■ Click-target data:
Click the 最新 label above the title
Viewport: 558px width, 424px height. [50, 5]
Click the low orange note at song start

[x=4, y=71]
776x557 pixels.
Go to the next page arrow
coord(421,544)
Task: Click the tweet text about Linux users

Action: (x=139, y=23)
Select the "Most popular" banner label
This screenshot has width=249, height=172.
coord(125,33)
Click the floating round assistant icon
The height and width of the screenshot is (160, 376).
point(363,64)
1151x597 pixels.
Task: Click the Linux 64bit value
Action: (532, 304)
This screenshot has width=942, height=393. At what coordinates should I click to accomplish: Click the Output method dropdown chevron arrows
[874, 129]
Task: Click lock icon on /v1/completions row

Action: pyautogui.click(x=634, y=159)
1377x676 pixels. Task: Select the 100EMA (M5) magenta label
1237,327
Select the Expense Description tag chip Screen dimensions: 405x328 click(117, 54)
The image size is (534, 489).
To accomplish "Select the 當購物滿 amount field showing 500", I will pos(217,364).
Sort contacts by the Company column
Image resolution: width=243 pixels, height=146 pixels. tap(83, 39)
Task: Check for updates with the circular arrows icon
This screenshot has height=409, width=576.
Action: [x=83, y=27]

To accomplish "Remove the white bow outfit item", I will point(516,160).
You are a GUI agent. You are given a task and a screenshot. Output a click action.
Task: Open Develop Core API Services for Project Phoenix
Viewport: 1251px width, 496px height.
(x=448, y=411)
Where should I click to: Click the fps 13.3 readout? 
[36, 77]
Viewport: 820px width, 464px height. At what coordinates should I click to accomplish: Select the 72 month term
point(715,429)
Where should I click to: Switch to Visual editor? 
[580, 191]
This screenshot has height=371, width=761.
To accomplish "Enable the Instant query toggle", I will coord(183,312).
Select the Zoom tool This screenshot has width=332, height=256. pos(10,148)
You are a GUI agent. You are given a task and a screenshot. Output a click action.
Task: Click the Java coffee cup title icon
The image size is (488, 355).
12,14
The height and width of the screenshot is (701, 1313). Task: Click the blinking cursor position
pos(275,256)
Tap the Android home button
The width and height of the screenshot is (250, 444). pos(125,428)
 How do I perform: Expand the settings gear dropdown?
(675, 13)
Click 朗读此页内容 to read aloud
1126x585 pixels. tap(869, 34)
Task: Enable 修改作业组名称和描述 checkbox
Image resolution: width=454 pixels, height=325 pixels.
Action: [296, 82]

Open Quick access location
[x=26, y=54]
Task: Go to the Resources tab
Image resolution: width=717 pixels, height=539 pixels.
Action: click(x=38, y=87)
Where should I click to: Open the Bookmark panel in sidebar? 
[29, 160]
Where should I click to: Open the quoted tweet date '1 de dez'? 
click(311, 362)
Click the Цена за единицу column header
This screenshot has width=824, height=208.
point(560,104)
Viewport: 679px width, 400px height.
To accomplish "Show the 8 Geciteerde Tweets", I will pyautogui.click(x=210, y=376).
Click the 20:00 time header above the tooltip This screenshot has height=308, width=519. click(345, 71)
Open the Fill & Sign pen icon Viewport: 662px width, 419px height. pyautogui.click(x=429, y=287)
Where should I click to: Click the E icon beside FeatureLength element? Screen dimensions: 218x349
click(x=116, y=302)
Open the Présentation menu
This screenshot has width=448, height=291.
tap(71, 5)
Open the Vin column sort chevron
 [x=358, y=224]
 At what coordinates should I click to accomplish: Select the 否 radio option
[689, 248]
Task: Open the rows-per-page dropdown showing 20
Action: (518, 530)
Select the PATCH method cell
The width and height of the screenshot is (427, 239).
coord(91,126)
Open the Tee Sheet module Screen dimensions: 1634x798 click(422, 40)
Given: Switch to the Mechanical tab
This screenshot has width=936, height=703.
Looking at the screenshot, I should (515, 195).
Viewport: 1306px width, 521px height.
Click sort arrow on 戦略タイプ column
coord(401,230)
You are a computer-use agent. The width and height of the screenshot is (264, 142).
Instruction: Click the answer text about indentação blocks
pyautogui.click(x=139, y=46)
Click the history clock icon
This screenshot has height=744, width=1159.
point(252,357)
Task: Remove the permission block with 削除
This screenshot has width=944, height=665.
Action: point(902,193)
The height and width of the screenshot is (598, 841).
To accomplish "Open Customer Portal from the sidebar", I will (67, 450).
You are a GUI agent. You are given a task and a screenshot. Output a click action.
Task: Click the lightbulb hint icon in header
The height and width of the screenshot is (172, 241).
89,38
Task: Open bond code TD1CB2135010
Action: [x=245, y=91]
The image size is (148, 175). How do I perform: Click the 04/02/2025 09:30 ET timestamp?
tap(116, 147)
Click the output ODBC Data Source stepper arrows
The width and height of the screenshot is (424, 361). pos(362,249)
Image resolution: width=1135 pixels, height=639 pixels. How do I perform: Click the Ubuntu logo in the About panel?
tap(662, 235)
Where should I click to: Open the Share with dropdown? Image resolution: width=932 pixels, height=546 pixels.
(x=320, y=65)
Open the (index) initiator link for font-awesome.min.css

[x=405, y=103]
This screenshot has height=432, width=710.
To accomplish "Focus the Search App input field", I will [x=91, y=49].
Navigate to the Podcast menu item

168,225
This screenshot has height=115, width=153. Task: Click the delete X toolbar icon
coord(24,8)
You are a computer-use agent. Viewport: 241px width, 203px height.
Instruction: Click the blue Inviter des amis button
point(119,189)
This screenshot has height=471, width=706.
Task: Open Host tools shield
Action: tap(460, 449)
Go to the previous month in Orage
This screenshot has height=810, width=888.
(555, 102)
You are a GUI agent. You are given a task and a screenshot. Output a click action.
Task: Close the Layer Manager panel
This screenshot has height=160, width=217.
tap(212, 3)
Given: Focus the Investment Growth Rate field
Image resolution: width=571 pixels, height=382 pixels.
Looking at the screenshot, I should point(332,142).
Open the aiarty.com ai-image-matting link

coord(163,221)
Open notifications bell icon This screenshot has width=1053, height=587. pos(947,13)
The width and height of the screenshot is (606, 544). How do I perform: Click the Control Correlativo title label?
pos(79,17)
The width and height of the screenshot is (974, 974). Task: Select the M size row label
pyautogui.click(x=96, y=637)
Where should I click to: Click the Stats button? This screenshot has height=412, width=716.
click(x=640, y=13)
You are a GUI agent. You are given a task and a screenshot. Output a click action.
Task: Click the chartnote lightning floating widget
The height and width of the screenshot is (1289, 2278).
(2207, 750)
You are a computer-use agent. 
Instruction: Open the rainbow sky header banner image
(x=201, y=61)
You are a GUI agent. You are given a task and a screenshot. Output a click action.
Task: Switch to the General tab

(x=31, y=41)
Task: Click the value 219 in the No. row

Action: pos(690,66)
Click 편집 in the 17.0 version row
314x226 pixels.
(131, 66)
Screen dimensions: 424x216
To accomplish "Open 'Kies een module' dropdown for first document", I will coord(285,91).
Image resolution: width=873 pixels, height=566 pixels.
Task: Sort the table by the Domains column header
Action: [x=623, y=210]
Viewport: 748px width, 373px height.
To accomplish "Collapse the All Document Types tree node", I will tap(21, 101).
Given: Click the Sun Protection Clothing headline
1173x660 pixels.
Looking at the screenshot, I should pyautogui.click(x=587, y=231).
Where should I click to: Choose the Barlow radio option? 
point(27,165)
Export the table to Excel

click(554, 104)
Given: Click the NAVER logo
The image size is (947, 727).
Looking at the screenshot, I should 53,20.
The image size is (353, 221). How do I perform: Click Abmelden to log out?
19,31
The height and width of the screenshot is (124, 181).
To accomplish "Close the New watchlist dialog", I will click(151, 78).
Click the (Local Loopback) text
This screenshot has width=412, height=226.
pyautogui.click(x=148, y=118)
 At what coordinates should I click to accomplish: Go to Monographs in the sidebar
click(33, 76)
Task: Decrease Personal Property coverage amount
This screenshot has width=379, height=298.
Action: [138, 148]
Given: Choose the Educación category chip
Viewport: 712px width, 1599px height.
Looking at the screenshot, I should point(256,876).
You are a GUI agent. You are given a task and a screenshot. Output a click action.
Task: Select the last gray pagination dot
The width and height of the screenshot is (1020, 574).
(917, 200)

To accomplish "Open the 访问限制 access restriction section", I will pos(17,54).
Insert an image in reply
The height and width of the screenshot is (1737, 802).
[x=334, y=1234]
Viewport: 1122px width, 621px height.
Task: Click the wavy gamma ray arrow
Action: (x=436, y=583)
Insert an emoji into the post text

■ Requirement:
Copy out the items word for word, from the very first line through the line containing "Action: (x=139, y=23)", including both of those lines.

■ Task solution:
Click the 最新 label above the title
Viewport: 558px width, 424px height. [50, 5]
Click the low orange note at song start

[x=4, y=71]
776x557 pixels.
Go to the next page arrow
coord(421,544)
Task: Click the tweet text about Linux users

Action: (x=139, y=23)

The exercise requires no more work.